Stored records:
--------
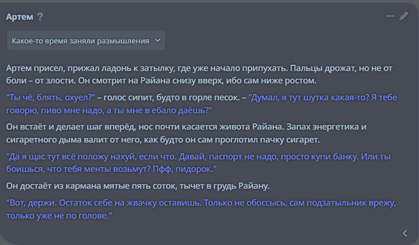The width and height of the screenshot is (419, 245).
Task: Click the character name Артем
Action: click(x=20, y=17)
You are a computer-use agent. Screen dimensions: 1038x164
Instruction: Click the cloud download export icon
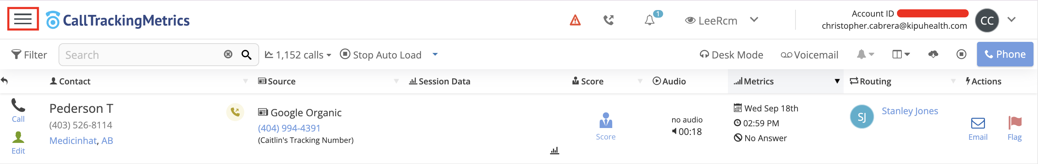point(933,54)
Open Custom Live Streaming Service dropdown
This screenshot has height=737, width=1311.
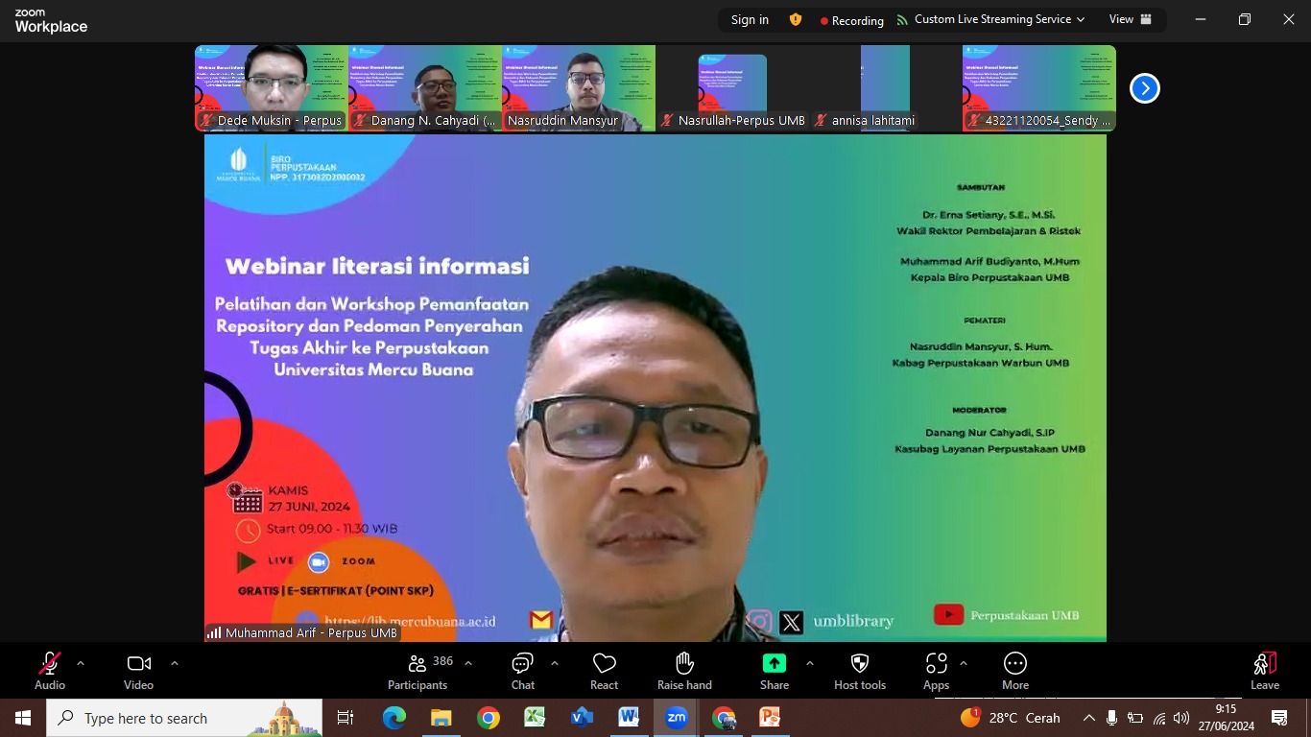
--------
[REQUIREMENT]
Write out each line exactly, from the one containing "You are a computer-use" through the end of the entries, and skip the pictures.

[EXERCISE RESPONSE]
You are a computer-use agent. Screen dimensions: 1038x164
Instruction: Click the cloud download export icon
point(933,54)
Open Custom Live Streaming Service dropdown
This screenshot has height=737, width=1311.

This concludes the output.